Monday, January 23, 2017

Join the Party




Craig and Caz Makepeace's little one greeting a friend.


“I wouldn’t live next door to a US citizen,” said a lady from Iceland.

What? Why not?”

“Because they don’t take care of each other," she said. "They don’t care.”

This was from the Michael Moor movie, Where Shall We Invade Next?

Michael said, “I care.”

I care too.

How about you? I believe you care. All around us people care. However, we have become fractured from each other. People don’t know their neighbors. And sometimes it appears we need an invitation to be friendly.

One time in London, I was looking for a glass blowing shop I had seen advertised in a shop window downtown.  I asked a distinguished-looking elderly British gentleman for directions, and he transformed from his apparent conservative nature into an animated direction pointer. He went out into the middle of the street to direct me.

Here is an invitation.  Join the party.

If you’re anything like me, you’ve had dreams of traveling.  I’ve done a fair amount of it, so, I can speak with some authority on how the Acropolis shines at sunrise and how the sound of the cicadas of Greece drift on the breeze and appear to vibrate the air as you approach an island.
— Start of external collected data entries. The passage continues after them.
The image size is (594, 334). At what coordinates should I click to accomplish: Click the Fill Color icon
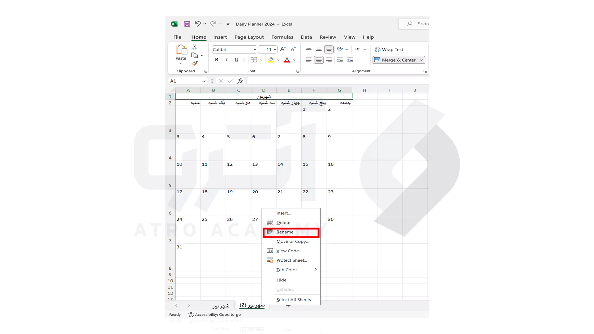(271, 60)
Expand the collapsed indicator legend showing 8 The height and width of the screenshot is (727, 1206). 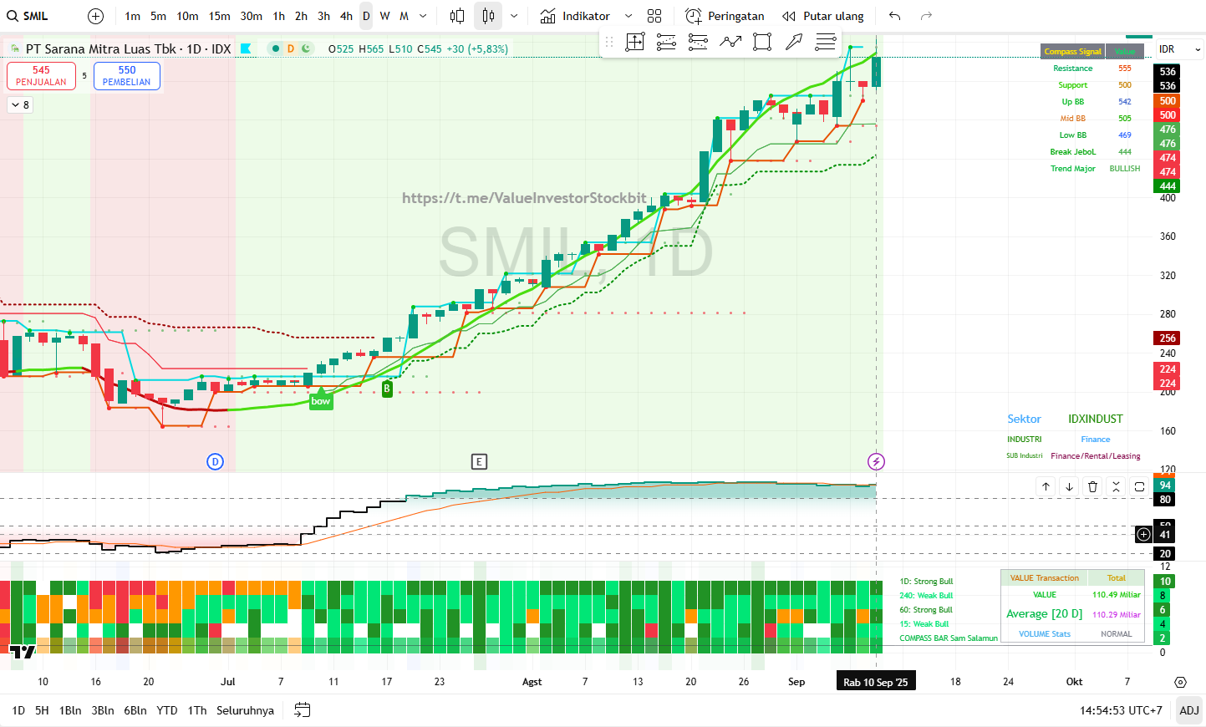coord(20,104)
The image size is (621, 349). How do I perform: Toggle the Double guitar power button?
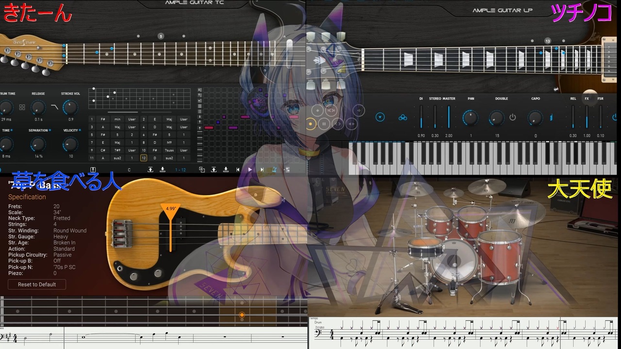[x=513, y=117]
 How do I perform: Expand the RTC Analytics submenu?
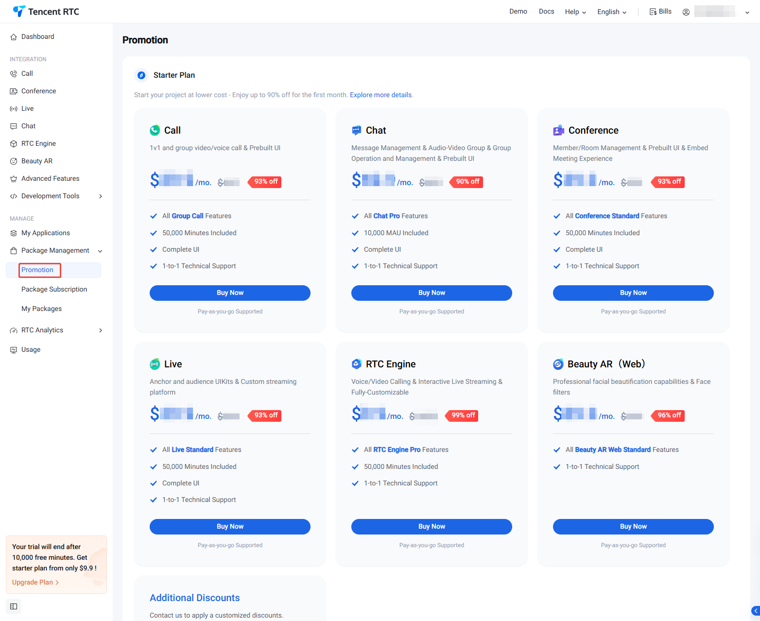click(101, 330)
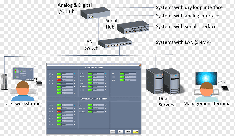Screen dimensions: 235x136
Task: Click the GP status NORMAL field
Action: 130,73
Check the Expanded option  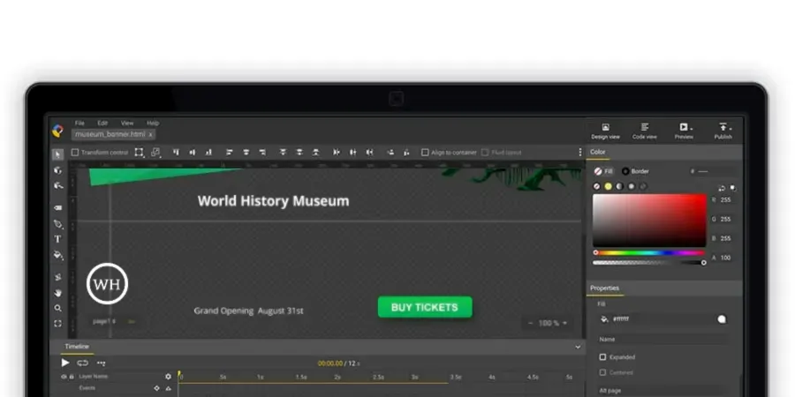click(603, 357)
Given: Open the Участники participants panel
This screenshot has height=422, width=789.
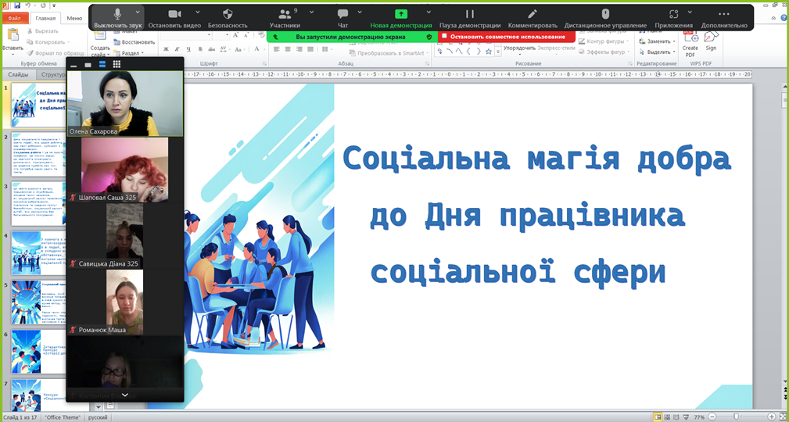Looking at the screenshot, I should tap(285, 17).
I have wondered how it would be to travel with a daughter and her child (I have a seven-year-old grandson). What sort of education would that provide for the child? Would he become a child of the world? Would he learn to understand and be tolerant of various cultures? Or would he be bored out of his skull, and whine to go home?

#Caz and Craig of #YTravelblog.com travel full time with their two girls, around four and eight years of age.
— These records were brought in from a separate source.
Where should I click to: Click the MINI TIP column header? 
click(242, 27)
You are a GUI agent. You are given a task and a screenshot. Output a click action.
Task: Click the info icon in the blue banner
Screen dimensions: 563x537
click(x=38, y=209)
It's hard to form lasting friendships Caz says, but their girls are quick to make friends and are open and eager travelers. Caz provides a wealth of information on their site, and she encourages travel bloggers.

“If it encourages a few people to broaden their mind due to the stories and photos they post then please, let’s have a few more of them.”
--Caz Makepeace

However, I am not one who travels full-time, Nor am I one who travels much anymore for that matter. I say that. I think I am home-bound, then I  take off for four days to San Jose California to attend a live event with Tony Robbins.

That was traveling.

That was a broadening experience.

 I travel.

A mini-vacation can do wonders for the spirit.

Getting away, having time to one’s self—time to broaden your horizons, to learn new coping skills, that is often the reason we leave home and hearth to settle into someplace new, or remote, or different. 

I think of Anne Morrow Lindbergh going off to a beach cabin and since, she said, she thinks better with a pen in her hand, she began to write. The result was her book Gift From the Sea. Now there is a  50th-year-anniversary issue, and Morrow’s book is as pertinent now as the day she penned it. Women try to find balance in a chaotic world, they try to juggle a home husband, children, finances, food, cooking, home repairs, taxiing the young ones to various events. Whew. And all along they are trying to find grace.

No wonder people are busy, and find is difficult to connect.

That is my purpose here. To connect, and to offer a reprieve from the hamster wheel.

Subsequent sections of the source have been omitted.